Tive alguma discussão com quem me costuma ler antes de eu começar a divulgar o conteúdo dos meus livros em público. No entender desses amigos e amigas o título do livro parecia rebuscado e pouco claro. Todavia, acabaram por me dar razão, uma vez que é precisamente esse o objetivo do nome do livro. Seria muito mais fácil escrever Revoltas Profundas de uma Mulher-Menina em vez de Díscolas de Runim Iaiá. Claro que sim, sobre isso não há a mínima dúvida. Só que ficaria a faltar o peso histórico e universal das revoltas que são mais do que apenas isso, traduzindo antes verdadeiras batalhas.
O dicionário de sinónimos de 1985 da Porto Editora refere díscolas como significando alarmes, ansiedades, desassossegos, impaciências, inquietudes, perturbações, receios, revoltas e sobressaltos. Um conjunto de sentimentos e estados de alma que importam para este livro enquanto unidade e intenção transmissiva.

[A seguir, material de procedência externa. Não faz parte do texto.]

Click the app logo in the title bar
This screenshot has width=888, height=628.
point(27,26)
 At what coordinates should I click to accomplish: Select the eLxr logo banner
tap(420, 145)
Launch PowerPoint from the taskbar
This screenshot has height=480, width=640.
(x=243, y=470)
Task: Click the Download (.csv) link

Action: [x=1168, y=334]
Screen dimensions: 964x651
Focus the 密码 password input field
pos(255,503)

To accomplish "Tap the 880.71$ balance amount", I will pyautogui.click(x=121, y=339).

Por outro lado, o mesmo dicionário, vai buscar às origens dos ciganos em certas partes do Brasil a palavra runim, como sinónimo de mulher. Uma mulher que, a existir em Portugal, seria alvo de três discriminações. A descriminação quase banal de ser mulher em Portugal, a de ser brasileira, inúmeras vezes colada à prostituição em largos setores da nossa sociedade e a de ser cigana, a raça menos apreciada por muitos ditos brancos no nosso país. Ora, reunir três discriminações tão fortes numa só palavra, pereceu-me o ideal para este livro.

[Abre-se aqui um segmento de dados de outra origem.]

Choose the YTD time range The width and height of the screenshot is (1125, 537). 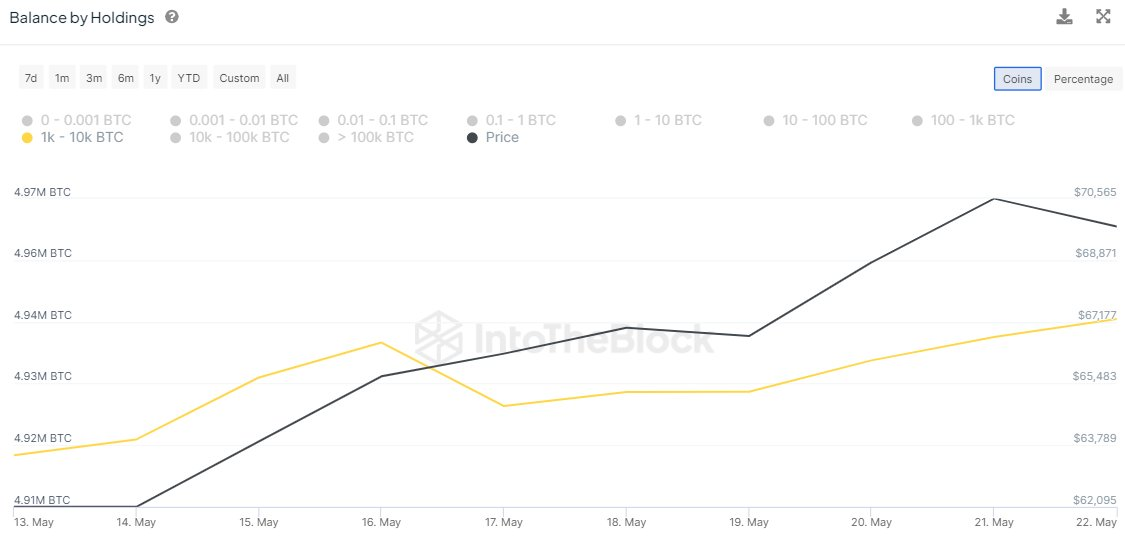189,78
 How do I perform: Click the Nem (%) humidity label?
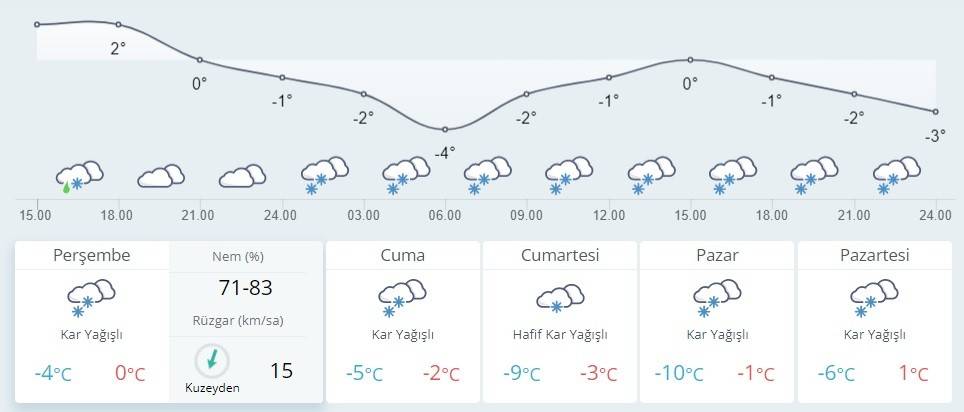(x=238, y=257)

Porém, eu queria falar da mulher menina, da jovem que se torna mulher, de pleno direito e que inicia a sua caminhada como ser adulto pelo mundo dos humanos. Ora, iaiá, significa moça, menina, quer no Brasil, quer em certas partes da África portuguesa. A sua origem remonta ao tempo da escravatura e o seu uso era empregue pelas amas escravas, exportadas das colónias portuguesas de África para o Brasil, para designar as filhas dos seus donos. Mais uma vez discriminações raciais, de género, de status e mesmo de origem.

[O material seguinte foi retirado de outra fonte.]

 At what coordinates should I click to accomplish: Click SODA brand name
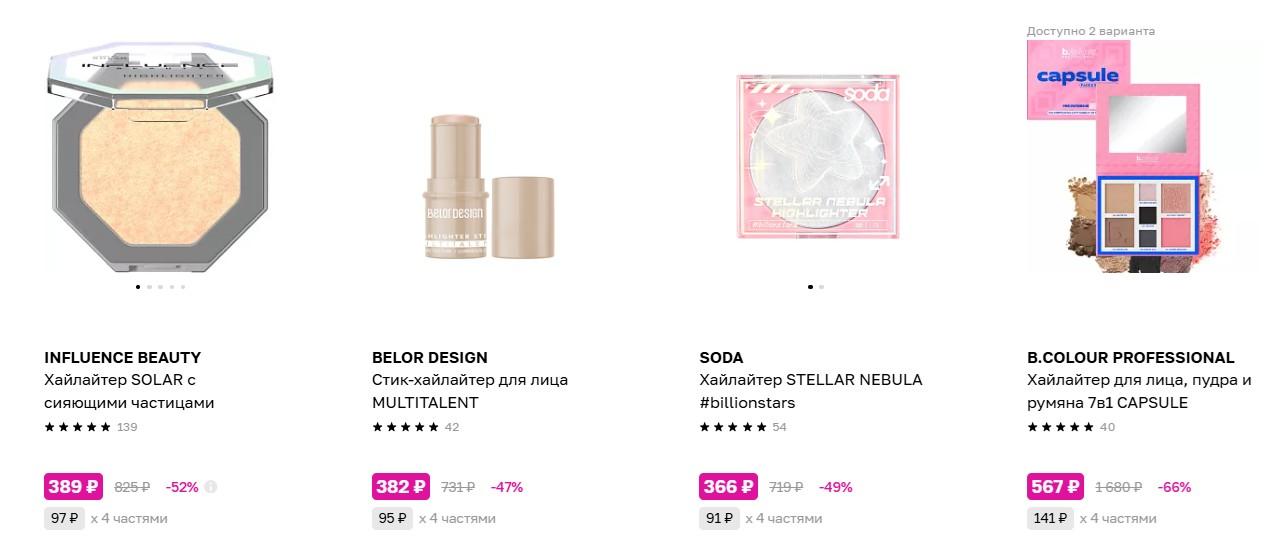[x=721, y=357]
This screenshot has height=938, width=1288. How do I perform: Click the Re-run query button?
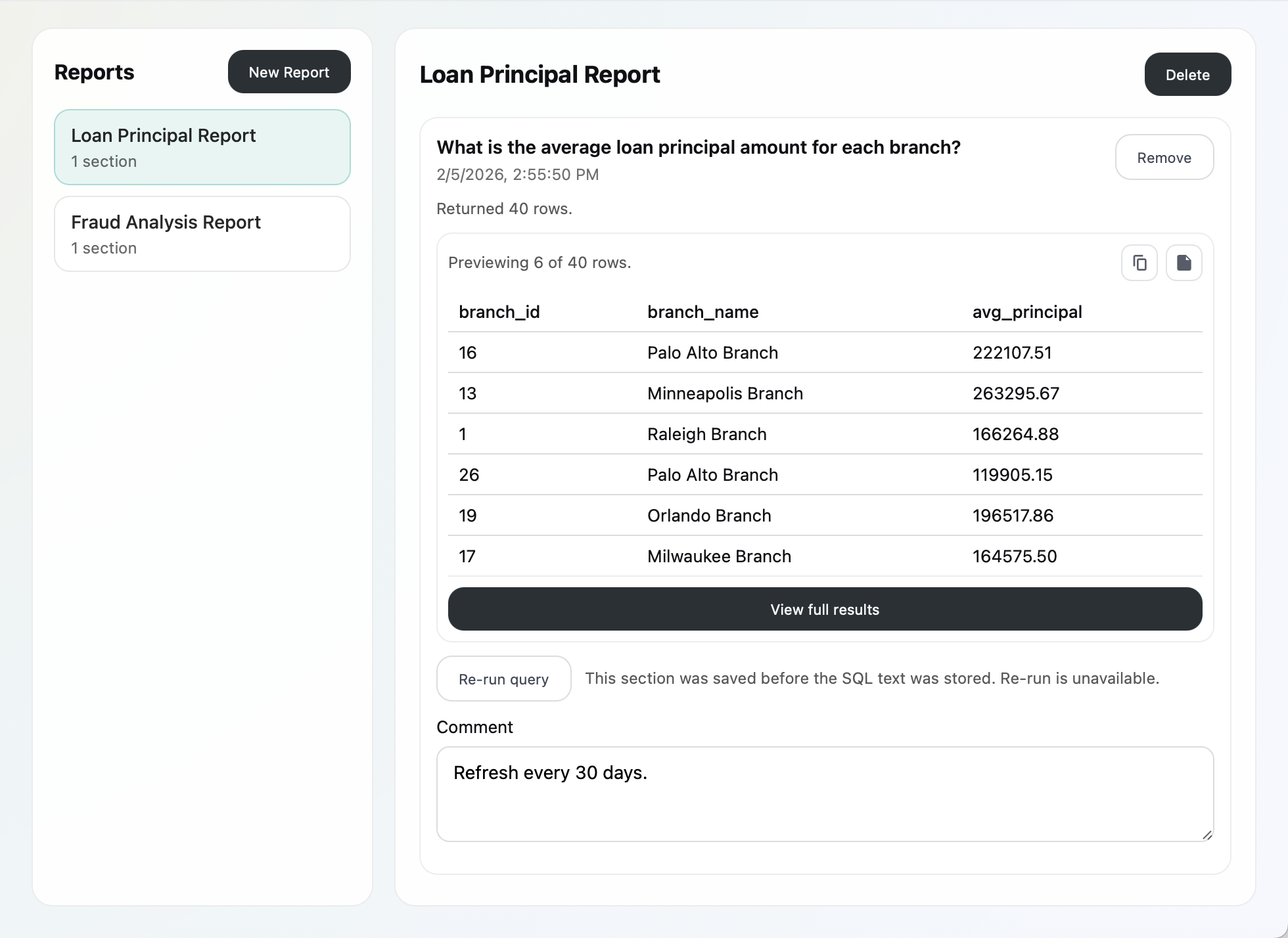pyautogui.click(x=503, y=679)
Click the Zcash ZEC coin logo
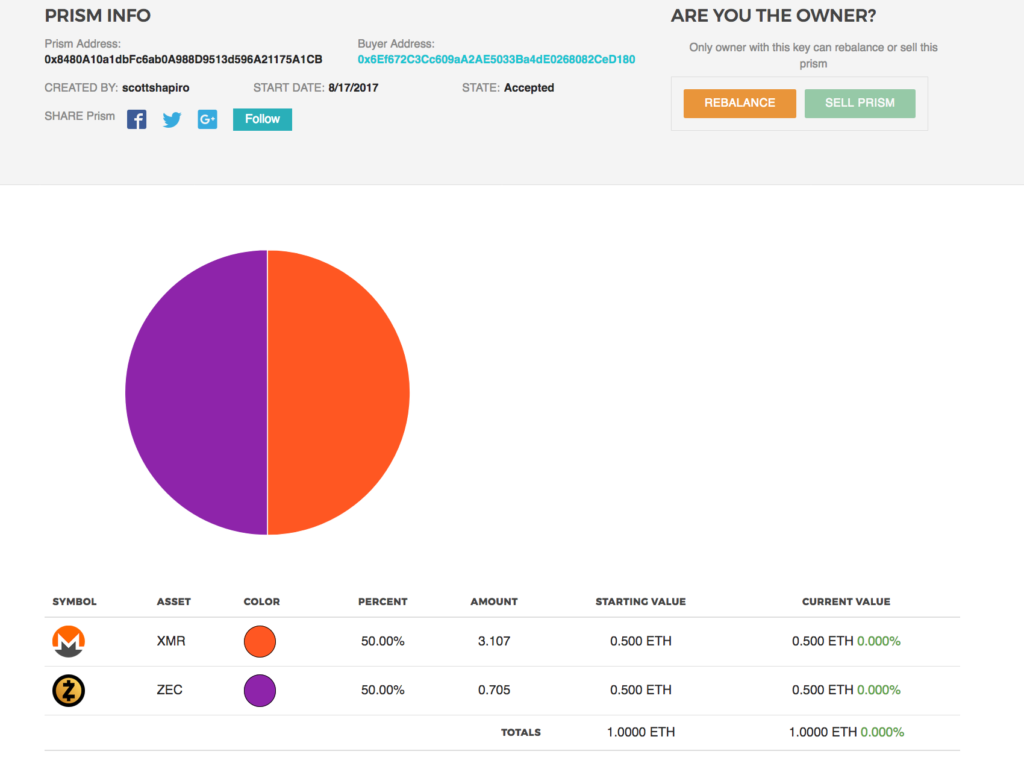1024x763 pixels. click(x=68, y=690)
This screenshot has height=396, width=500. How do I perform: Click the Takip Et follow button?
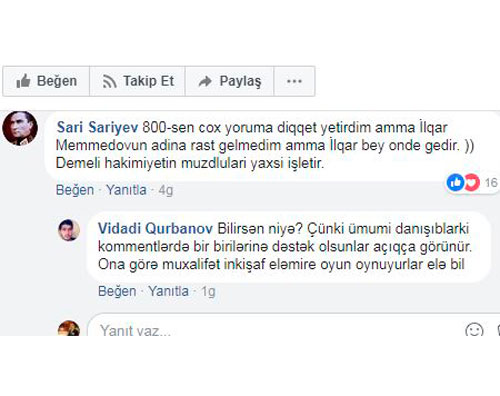(x=137, y=81)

De tudo isto nasceu este título: Díscolas de Runim Iaiá ou Revoltas Profundas de uma Mulher-Menina. O peso, e a diferença conotativa destes dois títulos, impõe sempre a escolha do primeiro em detrimento do segundo que, mesmo embora possa ser mais claro e muito próximo da objetividade, perde na conotação, nas raízes de uma velha revolta na luta pelo direito de se ser um ser humano com igualdade de deveres e direitos enquanto se é mulher. Mais ainda quando nos queremos referir a uma mulher que se inicia pelos caminhos da vida adulta.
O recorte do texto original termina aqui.